Caitlyn Jenner: The best transgender woman that money can buy

It wasn’t so long ago when Caitlyn Jenner brought me to tears. Now she just bores me to tears.

patti dawn swansson
patti dawn swansson

I didn’t watch the ESPY gala from Tinseltown on Wednesday night, in part because I find most awards shows to be bling-is-the-thing exercises in excess, much like Hollywood itself, but also due to the fact Jenner would be receiving the Arthur Ashe Award for Courage.

To be clear, I have no quarrel with Jenner being saluted for her courage in transitioning from Bruce Jenner to Caitlyn.

There are many layers to courage. Marching off to war takes courage. Racing into a burning building to save a life takes courage. Smiling in the face of a terminal illness takes courage. But being true to one’s self can also take courage. Any out gay person can tell you that, because they have faced and conquered the fear. It is a different level of courage, to be certain, but it often contains a life-and-death element.

So, sure, give Jenner the Ashe Award. Bravo.
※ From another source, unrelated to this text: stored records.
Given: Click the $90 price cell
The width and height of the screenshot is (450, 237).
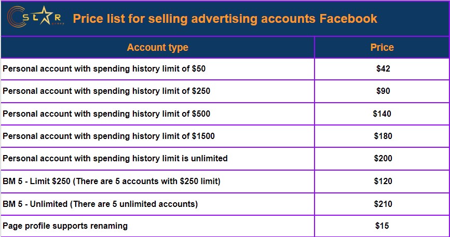Looking at the screenshot, I should [x=383, y=91].
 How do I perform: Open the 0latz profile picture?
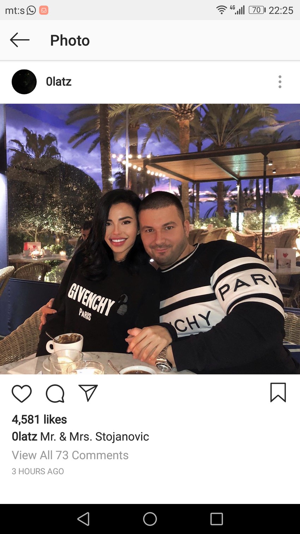[x=24, y=82]
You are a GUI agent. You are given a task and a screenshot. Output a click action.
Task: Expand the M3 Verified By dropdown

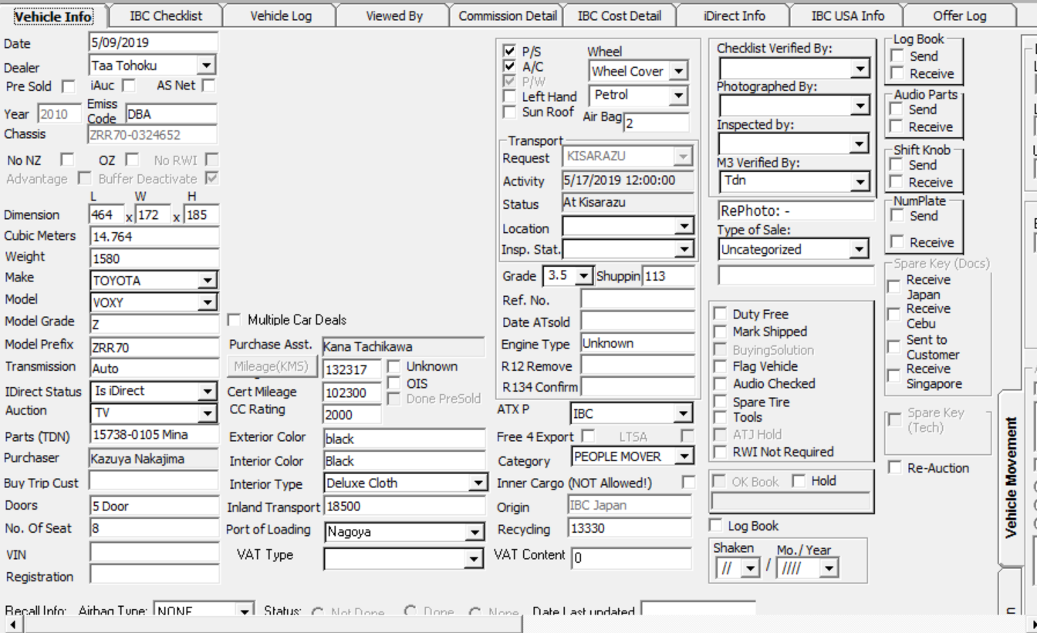pos(860,182)
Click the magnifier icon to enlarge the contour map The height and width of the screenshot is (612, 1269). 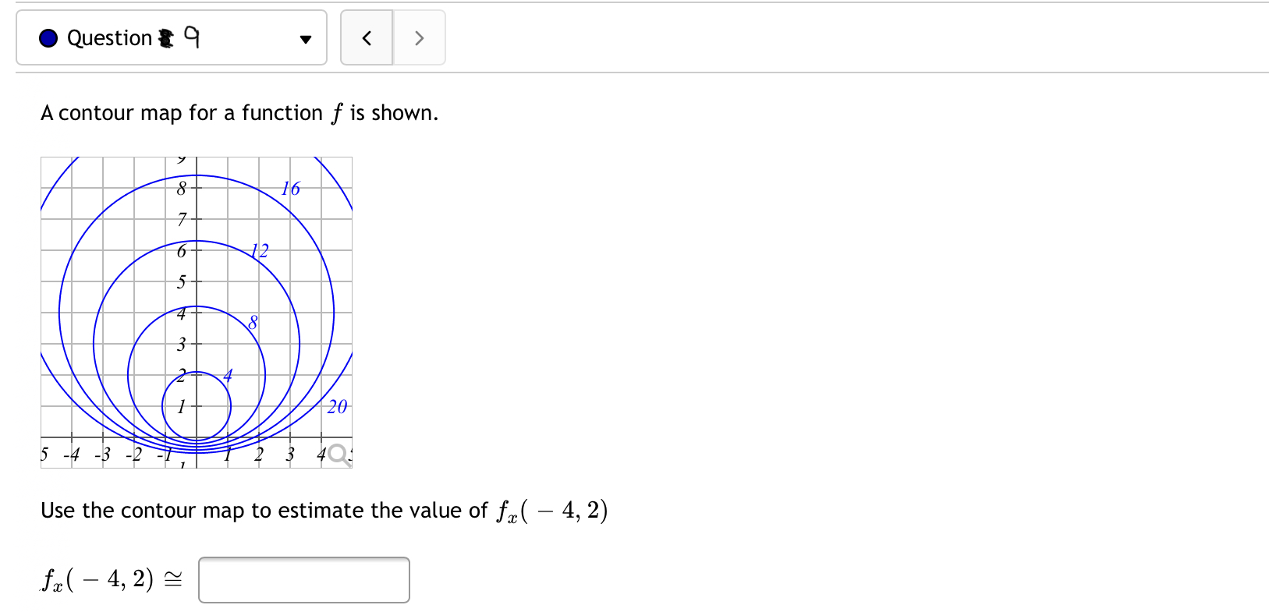pyautogui.click(x=338, y=452)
It’s just that the Jenner story seems so contrived. So publicity driven. So—dare I say it?—tabloidish trashy. That’s the other reason I didn’t watch.
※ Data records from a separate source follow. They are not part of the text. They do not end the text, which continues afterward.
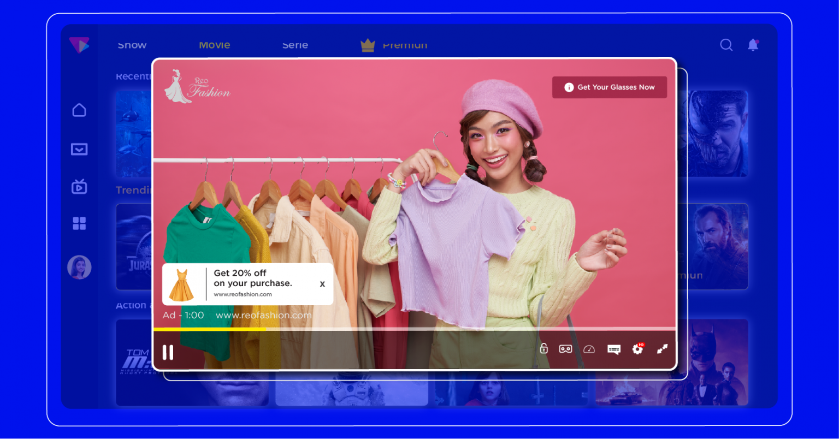The image size is (839, 439).
Task: Switch to the Serie tab
Action: (295, 45)
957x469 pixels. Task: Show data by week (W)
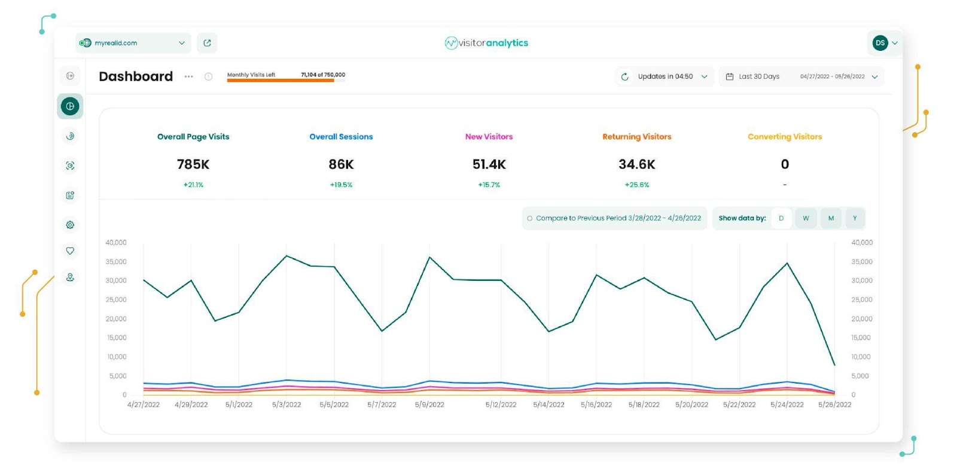[x=806, y=218]
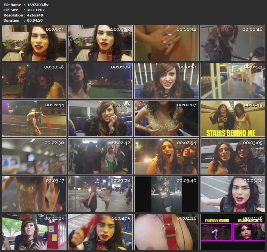Click the frame timestamped 00:01:09

pos(100,81)
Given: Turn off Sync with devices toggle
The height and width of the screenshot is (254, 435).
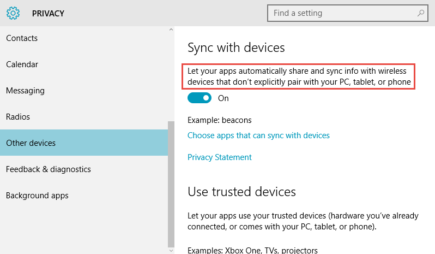Looking at the screenshot, I should click(x=199, y=98).
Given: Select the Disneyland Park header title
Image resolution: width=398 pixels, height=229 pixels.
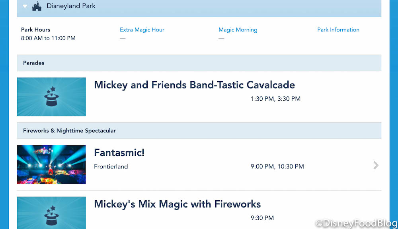Looking at the screenshot, I should 71,6.
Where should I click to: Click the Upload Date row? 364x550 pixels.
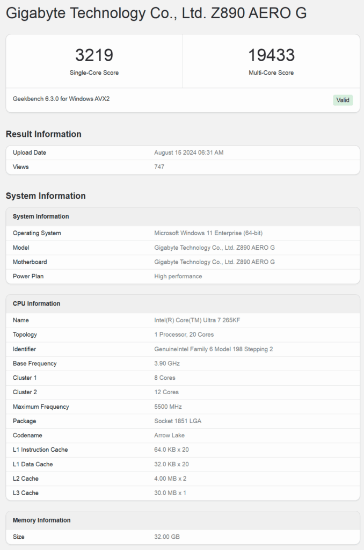(183, 153)
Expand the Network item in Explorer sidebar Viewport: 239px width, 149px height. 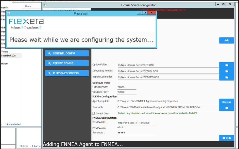4,63
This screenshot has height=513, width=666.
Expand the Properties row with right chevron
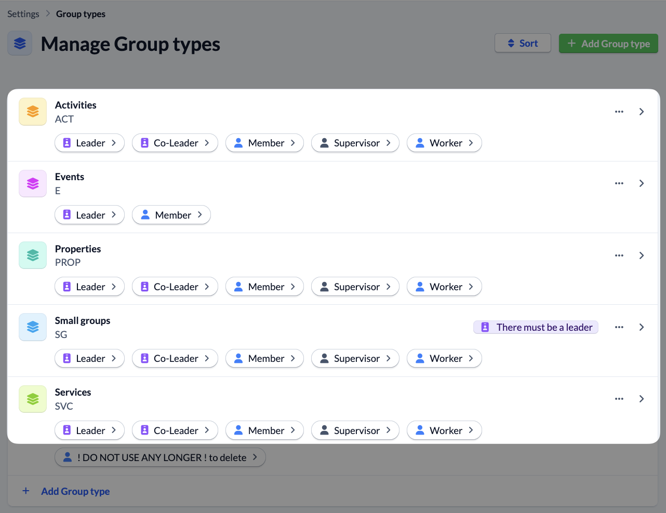[642, 255]
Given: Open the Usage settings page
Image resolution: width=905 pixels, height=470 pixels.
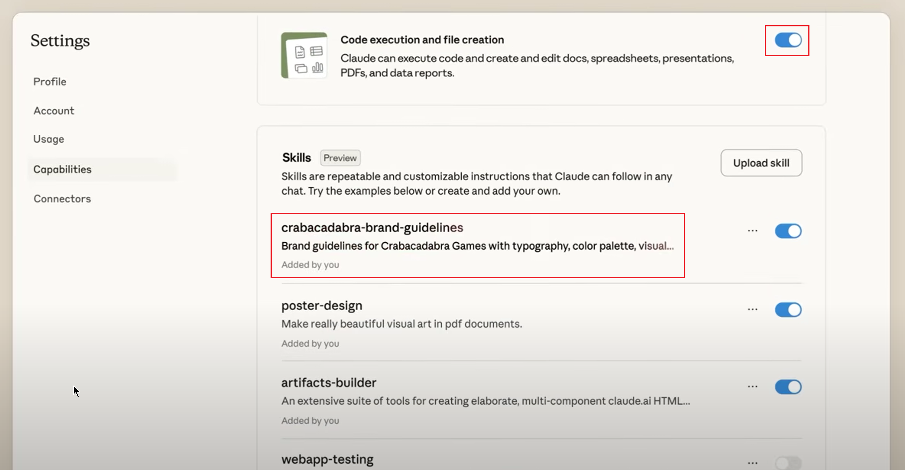Looking at the screenshot, I should tap(49, 139).
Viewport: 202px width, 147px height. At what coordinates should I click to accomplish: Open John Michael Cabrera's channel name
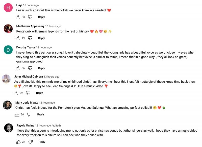tap(29, 77)

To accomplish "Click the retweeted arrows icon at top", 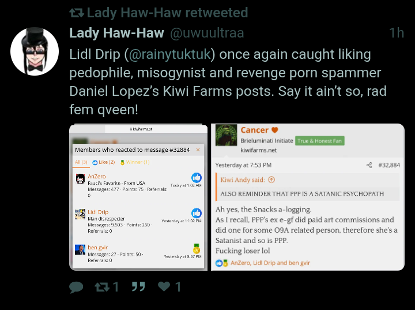I will coord(77,13).
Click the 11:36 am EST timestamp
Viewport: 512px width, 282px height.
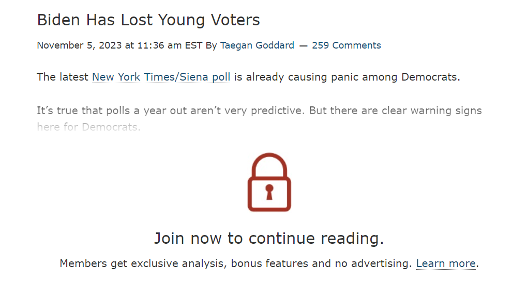point(170,45)
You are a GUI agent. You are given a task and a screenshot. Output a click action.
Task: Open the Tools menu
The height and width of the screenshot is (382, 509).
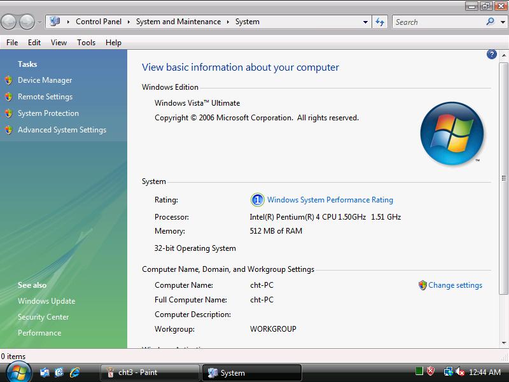coord(86,43)
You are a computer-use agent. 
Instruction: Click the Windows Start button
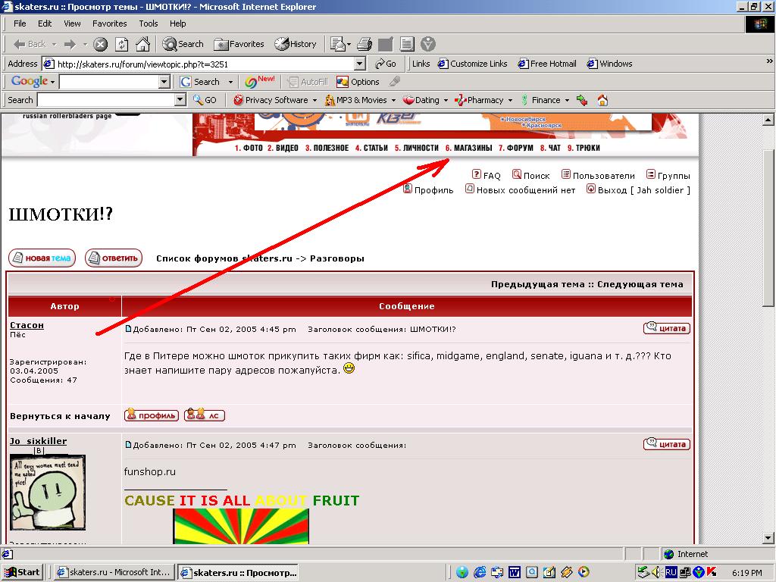[x=22, y=572]
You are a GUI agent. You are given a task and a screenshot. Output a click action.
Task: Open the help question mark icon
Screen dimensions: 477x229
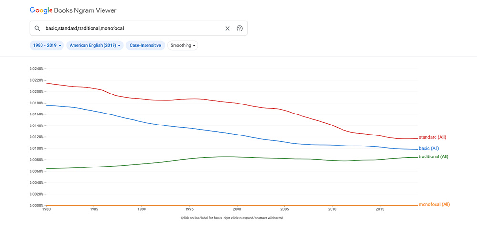(x=239, y=28)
Alas, there was no escaping Jenner this morning. At every turn I took on the internet, there was Caitlyn in her white, floor-length, form-hugging Atelier Versace frock, her $3,485 emerald, tear-drop earrings and her swept-to-one-side coif, all the handiwork of noted La La Land stylist Jen Rade, who has been known to run her fingers through Angelina Jolie’s mane. There were also many style-over-substance headlines, because that’s what it has been all about for Jenner since she appeared on the cover and in the pages of Vanity Fair in June.

Indeed, in introducing Jenner as recipient of the Ashe Award, American lesbian soccer star Abby Wambach described the former Olympic decathlon champion as “stunning.”
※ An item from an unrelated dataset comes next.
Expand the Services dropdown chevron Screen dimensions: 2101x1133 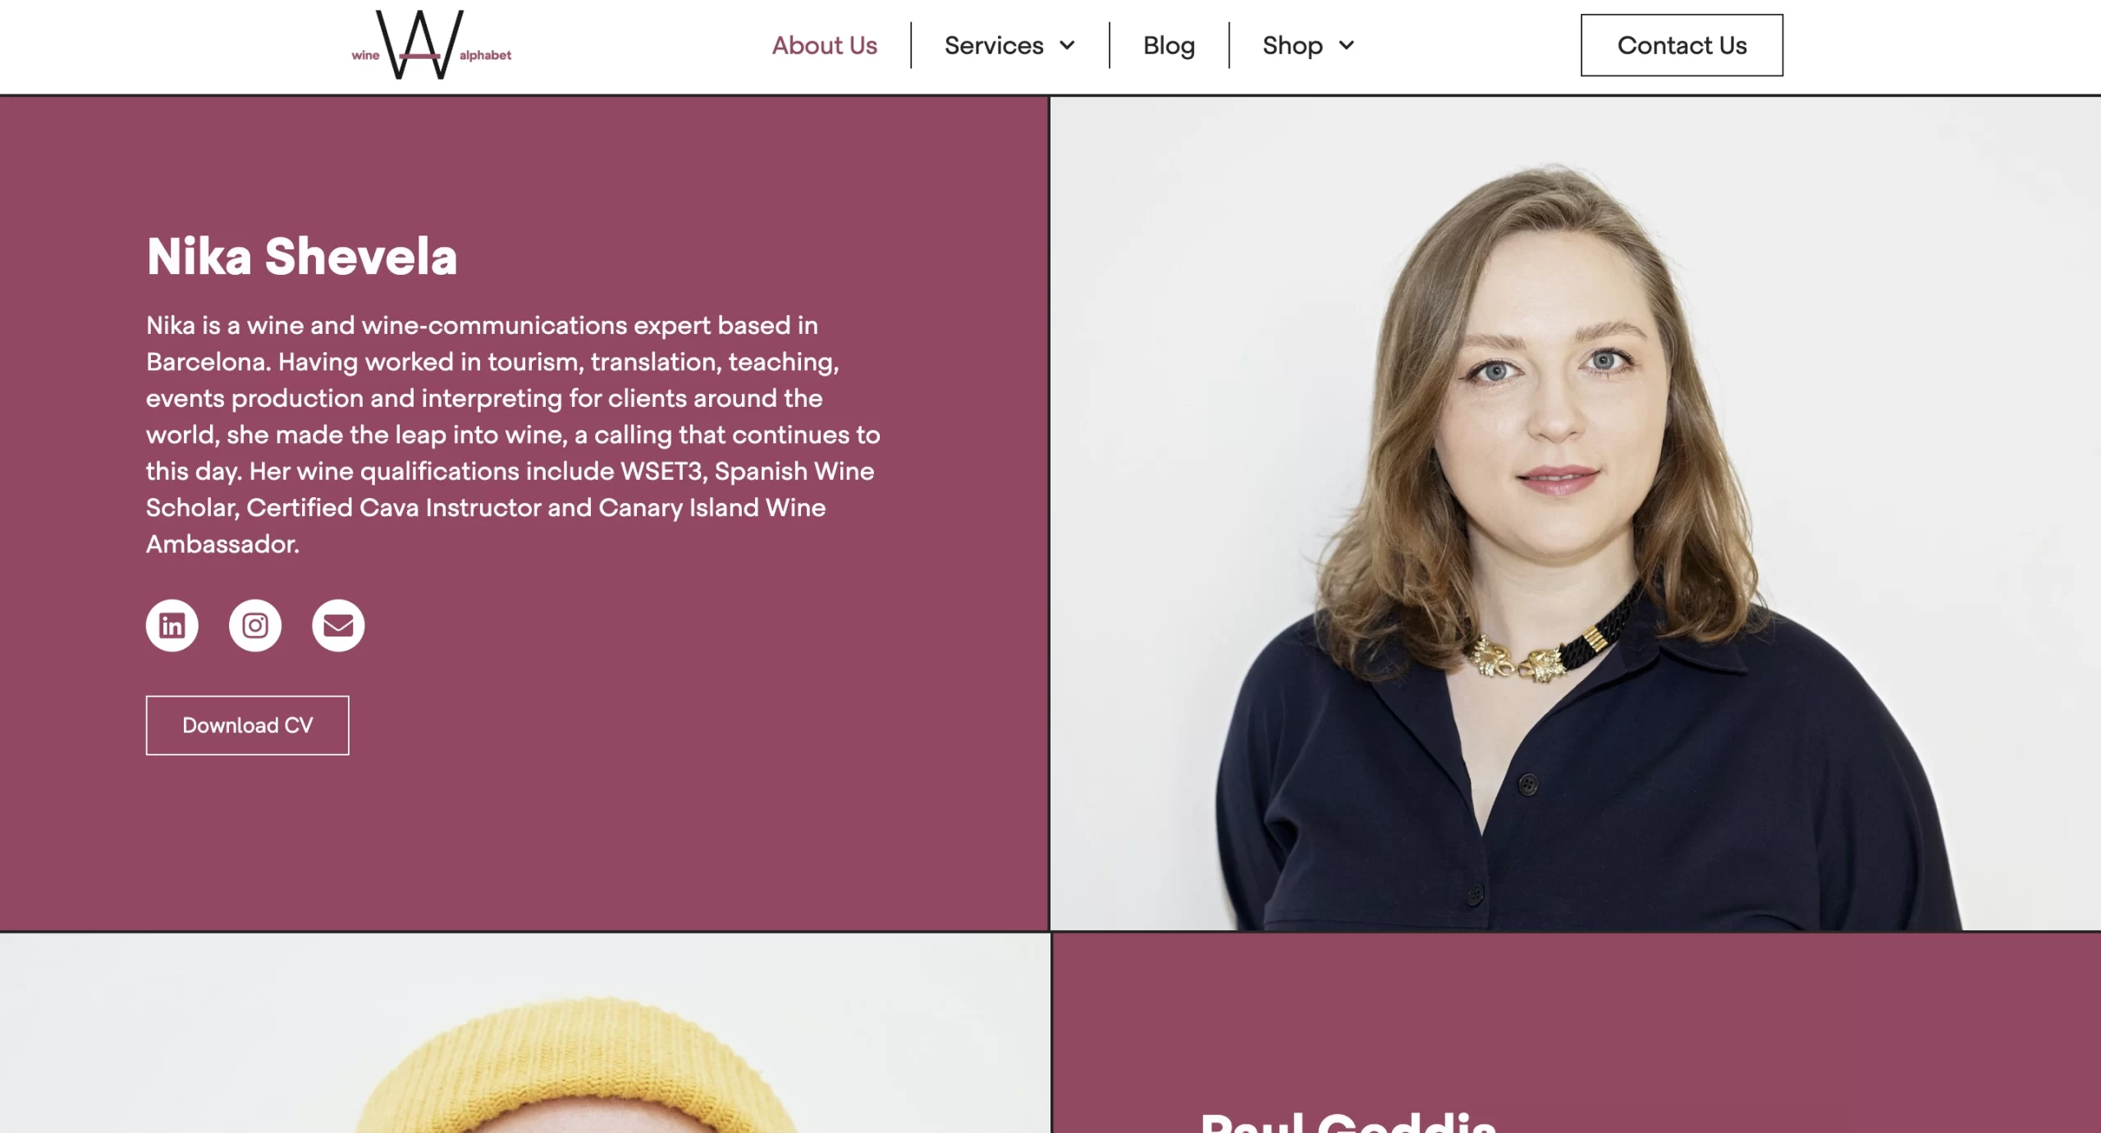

Good grief, she isn’t a transgender advocate. She’s a photo op.

Surely, though, there must be more to her than glitz and glam and Vanity Fair. Well, isn’t there?

Apparently not.

Oh, sure, Jenner’s acceptance speech has been described as passionate. Powerful. Stirring. Emotional. Moving. Inspiring. She talked about accepting people for who they are. She told us that transgender youth are being bullied, beaten, murdered and commiting suicide, all things the aforementioned Wambach had already referenced in her intro remarks. She told us that transgender people deserve respect and that she will “do whatever I can to reshape the landscape of how transgender people are viewed and treated.”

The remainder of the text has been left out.